- Document excerpt
========================

14. What Mehrotra, J., said, however, is, in our view, clearly erroneous. It appears to have been contended by the learned Advocate for the appellant in the High Court that because the High Court had preferred to accept the testimony of the other doctors, it could not necessarily be said that the evidence of the appellant was false or that he intentionally gave false evidence and it was open to the court on hearing the appellant to come to a different conclusion on these matters. Mehrotra, J., dealing with these contentions said 'that these are matters which may be taken into consideration by the Court trying the case but cannot be considered by this Court at this stage. Any observation by this Court on merits is likely to prejudice the trial of the case.' He observed that s. 479A was inserted with the object of avoiding further inquiry which inquiry was required by s. 476. There are two further observations made by this learned Judge which are of great materiality in the present appeal and we set them out below :
'The witness is in effect challenging the correctness of the findings of the Bench hearing an appeal that he intentionally made a false evidence. It is not open to this Bench to upset this finding.'
'To my mind it is not open to the other Bench to record a finding different from the Bench hearing the appeal on the question of the witness intentionally giving a false evidence.'
15. It is obvious from these observations of Mehrotra, J., that he considered himself bound by the findings of the Bench hearing the appeal that the appellant had intentionally given false evidence. We have earlier stated that the Bench hearing the appeal expressed no such finding. However that may be, it seems clear to us that the statute by providing in sub-section (5) of s. 479A, which is the provision governing this case, that no order directing a complaint shall be lodged without giving the person affected thereby an opportunity of being heard, intended that after giving that hearing it would be open to the Court to decide not to make a complaint. Otherwise there would be no sense in directing that a hearing should be given. Now, the Court may, after giving that hearing, decide not to make a compliant either for the reason that the Court was satisfied that no false evidence was given by the witness concerned or that such evidence was not intentionally false, or lastly, that it was not expedient in the interests of justice or to eradicate the evils of perjury, to make the complaint. By stating that it was not open to him 'to upset' the finding of the Bench hearing the appeal that false evidence had been intentionally given, Mehrotra, J., really did not give any hearing to the appellant as the sub-section required him to do. He thought that the course adopted by him would be in the best interest of the appellant as it would prevent his case from being prejudiced at the trial upon the complaint. We consider that the ground of prejudice is more fancied than real. The finding required to be made by s. 479A(1) is only of a prima facie nature; it cannot be a finding which would have any force at the trial upon the compliant made pursuant to that finding. Further, this notion of avoiding prejudice would not justify a clear breach of the terms of the section.

========================

[Saved entries]
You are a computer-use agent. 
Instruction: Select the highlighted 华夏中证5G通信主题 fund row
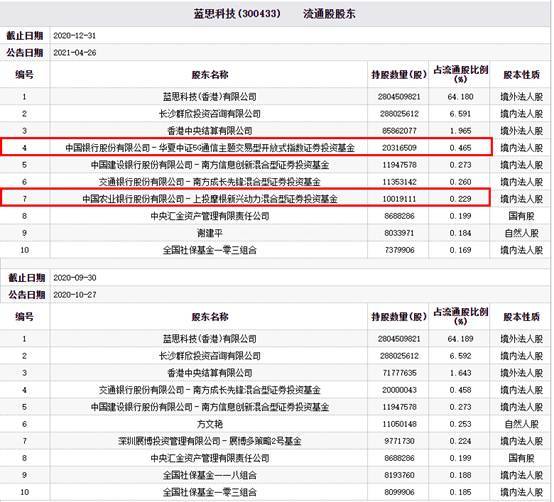(x=246, y=147)
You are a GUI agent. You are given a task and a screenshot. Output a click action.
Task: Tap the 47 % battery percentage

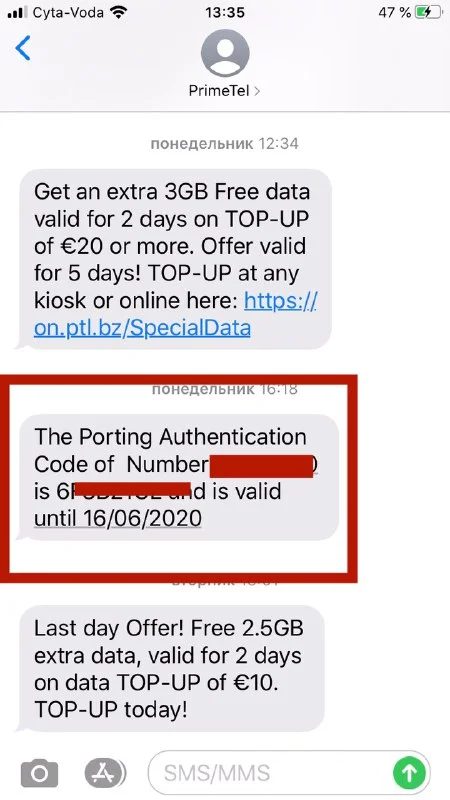click(395, 13)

========================

- Requirement 1
List the grounds on which, according to the judgment excerpt, a Court may decide not to make a complaint after giving the hearing.
- Requirement 2
According to the judgment excerpt, what did Mehrotra, J., say s. 479A was inserted to avoid?
- Requirement 3
Please explain, using the judgment excerpt, why the Court considered the ground of prejudice "more fancied than real."

- Final answer 1
- The Court is satisfied that the witness concerned gave no false evidence.
- The evidence was not intentionally false.
- Making the complaint is not expedient in the interests of justice or to eradicate the evils of perjury.

- Final answer 2
He said it was inserted to avoid the further inquiry required by s. 476.

- Final answer 3
The finding required by s. 479A(1) is only prima facie. It has no force at the trial on the complaint made under that finding.